In relation to the ODI, there was an improvement in the cupping therapy group in functional disability at the post-treatment period compared to the baseline (mean difference –6.52, standard error: 1.45, p: < 0.001) and between the follow-up and baseline periods (mean difference –8.63 standard error: 1.97, p: < 0.001). No difference was observed between the follow-up and post-treatment periods (mean difference –2.10, standard error: 1.00, p: 0.154).

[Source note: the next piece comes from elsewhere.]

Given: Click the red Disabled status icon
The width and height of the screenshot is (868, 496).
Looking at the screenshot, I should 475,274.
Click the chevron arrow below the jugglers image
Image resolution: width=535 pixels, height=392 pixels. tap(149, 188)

In the sham group, there was no significant reduction in the ODI score between the assessment periods.

In the percentage analysis per individual who achieved a MID, 36.85% of the participants in the cupping therapy group achieved a MID for the ODI between the post-treatment and baseline periods (against 16.66% in the sham group), 36.85% between the follow-up and baseline periods (against 38.85% in the sham group) and 5.2% between the follow-up and post-treatment periods (against 22.22% in the sham group).

4. Secondary outcomes

With regard to the SBST scores, the cupping therapy group demonstrated a lower rate both in the post-treatment (mean difference: –1.46; SE: 0.53; 95% CI: –2.54 to –0.38; p: < 0.01, ‘large’ effect size: –0.89) and follow-up periods (mean difference: –1.04; SE: 0.49; 95% CI: - 2.04 to –0.04; p < 0.04; ‘large’ effect size: –0.83) when compared to the sham group.

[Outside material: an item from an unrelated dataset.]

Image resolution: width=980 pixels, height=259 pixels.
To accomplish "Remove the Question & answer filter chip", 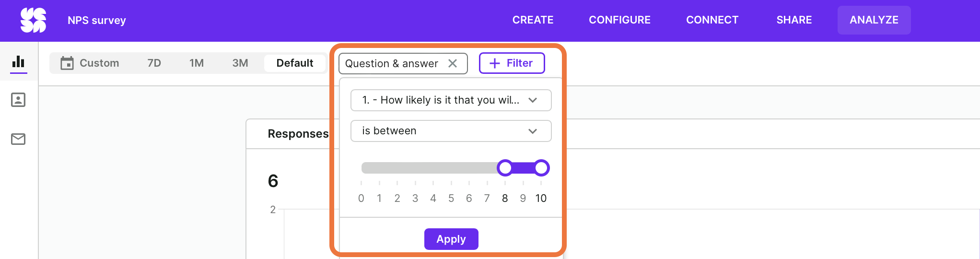I will point(452,63).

In the weekly pain diary, both groups demonstrated a reduction in the number of days of reported pain during the weeks of the study (repeated measures ANOVA, p < 0.01). In the cupping therapy group, this reduction in the number of days of reported pain occurred between the baseline and the first week (post hoc: 0.001), and the second week (post hoc: < 0.0001) and post-treatment (post hoc: < 0.0001). In the sham group, the difference occurred between the baseline and the second week (post hoc: < 0.0001) and post-treatment (post hoc: 0.02). When comparing the groups, it was observed that the reduction in the number of days was greater in the cupping therapy group after the first week (p < 0.01) and in the post-treatment (p < 0.02) (Fig. 4).

Figure 4. Diary of days with low back pain.*p < 0,05; t-test for independent samples (comparison between groups, at each assessment period). p < 0,05; repeated measures ANOVA (comparing Baseline, Week 1, Week 2, and Post-treatment in each treatment group).

5. Adverse effects

None of the participants demonstrated any moderate or severe signs or symptoms that would have made it necessary to leave the study. Just one adverse event was registered involving a slight change in skin pigmentation in most of the participants (n = 19), but which disappeared within four days.

DISCUSSION

Dry cupping therapy is a treatment option for low back pain which provides satisfactory results in several types of low back pain [15,16]. According to the Eastern perspective, through stimuli on acupoints, it is possible to regulate the energy function, and consequently, the improvement of symptoms [9,16,44-46].

From the viewpoint of Western medicine, the main theories and hypotheses related to the physiological effects of pain reduction would be the gate control theory of pain, the control of diffuse harmful inhibitors and theory of the reflection zone, in which pain relief is achieved through the inhibition of receptors conducting pain stimuli [8,11,13]

Acupoints BL23, BL24 and BL25 are the exact points for treating nonspecific low back pain [19,20,47]. However, it is important to consider the multi-causality of this pain condition [48-50], including psychosocial factors, which are strongly related to the onset of pain [51,52].

To the best of our knowledge, thus far, the present study is a pioneer in addressing dry cupping therapy, considering acupoints correlated with emotional factors (HT3 and ST36) associated with local (GV4, BL23, BL24, BL25 and BL30) and distal points (BL40 and BL58) related to low back pain [9,53,54].

It was found in the present study that the cupping therapy group demonstrated a significant improvement in pain intensity when compared to the sham group, with a mean difference of –2.36 (0.58) points on the VAS scale after treatment and –1.71 (0.81) points at follow up. A study by Volpato et al. [15], which used acupoints BL23, BL24 and BL25 compared a cupping therapy group with a sham, also reported an improvement in pain intensity, with a difference of 3.78 points between the groups at the post-treatment period and 3.23 points after a week of follow up, measured using the Brief Pain Inventory (BPI) [55].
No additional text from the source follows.